Data extracted from a collection:

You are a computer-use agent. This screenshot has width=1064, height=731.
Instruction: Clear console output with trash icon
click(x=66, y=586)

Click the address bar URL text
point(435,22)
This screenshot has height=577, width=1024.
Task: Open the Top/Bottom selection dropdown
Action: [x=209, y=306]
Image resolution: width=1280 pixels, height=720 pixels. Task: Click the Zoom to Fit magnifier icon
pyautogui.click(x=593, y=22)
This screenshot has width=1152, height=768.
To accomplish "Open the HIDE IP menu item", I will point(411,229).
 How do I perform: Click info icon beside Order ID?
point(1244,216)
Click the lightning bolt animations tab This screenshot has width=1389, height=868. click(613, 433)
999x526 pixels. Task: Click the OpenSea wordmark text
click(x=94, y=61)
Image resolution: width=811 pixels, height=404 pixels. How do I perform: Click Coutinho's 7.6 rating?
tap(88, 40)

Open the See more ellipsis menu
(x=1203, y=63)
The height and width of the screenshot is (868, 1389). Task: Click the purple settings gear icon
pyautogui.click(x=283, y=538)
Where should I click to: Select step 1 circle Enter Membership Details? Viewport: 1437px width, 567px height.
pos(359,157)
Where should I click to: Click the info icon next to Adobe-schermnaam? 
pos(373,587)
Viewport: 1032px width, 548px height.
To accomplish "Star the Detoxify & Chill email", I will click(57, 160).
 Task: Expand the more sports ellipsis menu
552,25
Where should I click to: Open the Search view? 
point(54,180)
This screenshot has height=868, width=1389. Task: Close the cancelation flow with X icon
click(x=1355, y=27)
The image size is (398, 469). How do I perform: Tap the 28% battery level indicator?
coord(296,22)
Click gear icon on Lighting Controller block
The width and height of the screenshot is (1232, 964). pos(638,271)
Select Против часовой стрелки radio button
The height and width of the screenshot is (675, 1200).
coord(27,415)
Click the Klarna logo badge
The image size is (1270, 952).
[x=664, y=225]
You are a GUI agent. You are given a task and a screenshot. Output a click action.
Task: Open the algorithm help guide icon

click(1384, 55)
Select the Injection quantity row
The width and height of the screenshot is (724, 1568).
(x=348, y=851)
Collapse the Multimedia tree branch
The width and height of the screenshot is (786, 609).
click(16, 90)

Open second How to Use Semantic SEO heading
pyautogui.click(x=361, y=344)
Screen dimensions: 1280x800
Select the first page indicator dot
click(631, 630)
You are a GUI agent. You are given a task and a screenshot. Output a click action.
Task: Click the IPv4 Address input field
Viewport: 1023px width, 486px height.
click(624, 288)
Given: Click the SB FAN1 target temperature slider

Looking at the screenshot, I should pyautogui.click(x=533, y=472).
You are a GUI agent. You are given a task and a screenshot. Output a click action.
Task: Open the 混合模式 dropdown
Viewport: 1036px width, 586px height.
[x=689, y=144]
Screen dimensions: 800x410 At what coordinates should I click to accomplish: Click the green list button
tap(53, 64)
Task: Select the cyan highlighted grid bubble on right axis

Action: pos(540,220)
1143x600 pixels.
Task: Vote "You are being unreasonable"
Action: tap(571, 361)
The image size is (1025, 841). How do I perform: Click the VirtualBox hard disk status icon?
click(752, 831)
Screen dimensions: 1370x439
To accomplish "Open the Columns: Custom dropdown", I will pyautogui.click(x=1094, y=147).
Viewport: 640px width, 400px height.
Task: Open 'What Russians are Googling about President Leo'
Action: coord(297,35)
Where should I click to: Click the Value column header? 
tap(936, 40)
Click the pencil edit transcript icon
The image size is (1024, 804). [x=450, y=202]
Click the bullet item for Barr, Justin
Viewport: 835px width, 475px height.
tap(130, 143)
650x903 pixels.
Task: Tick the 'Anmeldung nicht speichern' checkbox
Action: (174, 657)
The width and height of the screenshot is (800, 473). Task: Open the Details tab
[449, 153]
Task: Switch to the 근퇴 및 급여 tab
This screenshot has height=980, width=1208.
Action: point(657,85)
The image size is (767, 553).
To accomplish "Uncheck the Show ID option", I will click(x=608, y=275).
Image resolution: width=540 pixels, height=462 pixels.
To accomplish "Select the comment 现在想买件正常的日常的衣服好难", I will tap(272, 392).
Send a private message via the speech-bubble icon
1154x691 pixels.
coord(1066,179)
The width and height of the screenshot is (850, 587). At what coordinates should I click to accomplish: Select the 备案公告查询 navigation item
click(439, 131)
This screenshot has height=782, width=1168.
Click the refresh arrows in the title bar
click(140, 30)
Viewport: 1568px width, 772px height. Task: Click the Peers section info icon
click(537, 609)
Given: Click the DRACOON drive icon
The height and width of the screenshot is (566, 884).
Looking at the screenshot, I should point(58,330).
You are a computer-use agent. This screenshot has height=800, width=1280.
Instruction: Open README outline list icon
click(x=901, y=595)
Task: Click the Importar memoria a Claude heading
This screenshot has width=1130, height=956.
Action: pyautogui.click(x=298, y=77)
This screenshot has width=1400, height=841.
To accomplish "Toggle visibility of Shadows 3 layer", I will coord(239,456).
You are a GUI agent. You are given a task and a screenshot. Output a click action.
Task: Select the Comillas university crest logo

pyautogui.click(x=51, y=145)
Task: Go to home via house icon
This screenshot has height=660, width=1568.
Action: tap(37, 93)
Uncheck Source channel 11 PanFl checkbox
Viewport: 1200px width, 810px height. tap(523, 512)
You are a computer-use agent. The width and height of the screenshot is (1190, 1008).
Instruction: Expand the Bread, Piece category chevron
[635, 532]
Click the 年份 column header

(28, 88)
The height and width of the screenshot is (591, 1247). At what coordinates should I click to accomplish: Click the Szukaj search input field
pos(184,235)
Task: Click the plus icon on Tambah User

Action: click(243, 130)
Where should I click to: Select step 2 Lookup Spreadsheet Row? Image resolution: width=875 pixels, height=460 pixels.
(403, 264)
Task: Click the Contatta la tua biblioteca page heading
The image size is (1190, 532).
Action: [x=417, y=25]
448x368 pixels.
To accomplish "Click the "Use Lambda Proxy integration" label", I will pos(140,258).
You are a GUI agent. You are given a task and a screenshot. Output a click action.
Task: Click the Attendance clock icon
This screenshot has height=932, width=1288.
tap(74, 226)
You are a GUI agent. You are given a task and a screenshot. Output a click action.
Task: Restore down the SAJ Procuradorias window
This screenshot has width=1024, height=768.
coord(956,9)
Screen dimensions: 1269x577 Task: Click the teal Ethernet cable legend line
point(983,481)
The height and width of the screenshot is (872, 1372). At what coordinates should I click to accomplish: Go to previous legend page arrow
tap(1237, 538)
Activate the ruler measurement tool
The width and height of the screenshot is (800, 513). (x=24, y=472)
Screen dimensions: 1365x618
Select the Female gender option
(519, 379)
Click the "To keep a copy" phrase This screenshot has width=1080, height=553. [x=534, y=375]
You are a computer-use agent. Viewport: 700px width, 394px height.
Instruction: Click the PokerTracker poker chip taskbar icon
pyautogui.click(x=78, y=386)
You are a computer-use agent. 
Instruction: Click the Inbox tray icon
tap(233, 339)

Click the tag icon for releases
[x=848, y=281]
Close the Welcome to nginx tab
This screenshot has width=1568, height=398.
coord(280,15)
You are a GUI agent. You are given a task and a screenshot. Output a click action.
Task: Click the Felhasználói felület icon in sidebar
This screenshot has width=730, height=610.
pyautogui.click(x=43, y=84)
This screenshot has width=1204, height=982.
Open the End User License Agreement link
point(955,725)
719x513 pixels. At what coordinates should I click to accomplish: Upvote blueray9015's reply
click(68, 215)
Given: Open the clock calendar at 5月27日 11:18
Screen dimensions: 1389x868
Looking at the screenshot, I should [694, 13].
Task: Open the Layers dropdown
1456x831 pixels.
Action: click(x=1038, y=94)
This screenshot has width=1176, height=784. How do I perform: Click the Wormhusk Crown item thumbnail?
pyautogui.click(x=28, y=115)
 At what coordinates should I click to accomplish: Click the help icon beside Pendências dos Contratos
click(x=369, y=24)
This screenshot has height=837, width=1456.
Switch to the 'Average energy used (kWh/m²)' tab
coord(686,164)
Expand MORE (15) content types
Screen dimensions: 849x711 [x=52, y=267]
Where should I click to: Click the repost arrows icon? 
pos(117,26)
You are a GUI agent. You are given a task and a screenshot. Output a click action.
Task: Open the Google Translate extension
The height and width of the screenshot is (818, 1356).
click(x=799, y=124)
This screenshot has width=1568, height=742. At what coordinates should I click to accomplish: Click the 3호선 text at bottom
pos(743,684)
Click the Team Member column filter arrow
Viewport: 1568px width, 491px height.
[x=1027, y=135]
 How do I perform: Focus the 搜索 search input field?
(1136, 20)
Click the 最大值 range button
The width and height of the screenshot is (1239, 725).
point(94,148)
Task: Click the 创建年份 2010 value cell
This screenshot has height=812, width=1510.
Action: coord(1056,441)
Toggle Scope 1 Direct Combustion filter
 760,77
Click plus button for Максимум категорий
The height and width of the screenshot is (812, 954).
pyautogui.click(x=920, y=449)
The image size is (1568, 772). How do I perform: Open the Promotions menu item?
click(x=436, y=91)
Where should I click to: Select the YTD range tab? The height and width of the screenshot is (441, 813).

> [Your instructions]: Reproduce the material starting at the line that has "Screen dimensions: 1365x618" and stopping after the line that has "pyautogui.click(x=28, y=115)", switching "Layers" to "Styles" and leaving everything else unchanged.

> [Response to this task]:
Screen dimensions: 1365x618
Select the Female gender option
(519, 379)
Click the "To keep a copy" phrase This screenshot has width=1080, height=553. [x=534, y=375]
You are a computer-use agent. Viewport: 700px width, 394px height.
Instruction: Click the PokerTracker poker chip taskbar icon
pyautogui.click(x=78, y=386)
You are a computer-use agent. 
Instruction: Click the Inbox tray icon
tap(233, 339)

Click the tag icon for releases
[x=848, y=281]
Close the Welcome to nginx tab
This screenshot has width=1568, height=398.
coord(280,15)
You are a GUI agent. You are given a task and a screenshot. Output a click action.
Task: Click the Felhasználói felület icon in sidebar
This screenshot has width=730, height=610.
pyautogui.click(x=43, y=84)
This screenshot has width=1204, height=982.
Open the End User License Agreement link
point(955,725)
719x513 pixels. At what coordinates should I click to accomplish: Upvote blueray9015's reply
click(68, 215)
Given: Open the clock calendar at 5月27日 11:18
Screen dimensions: 1389x868
Looking at the screenshot, I should [694, 13].
Task: Open the Styles dropdown
1456x831 pixels.
Action: click(x=1038, y=94)
This screenshot has width=1176, height=784. How do I perform: Click the Wormhusk Crown item thumbnail?
pyautogui.click(x=28, y=115)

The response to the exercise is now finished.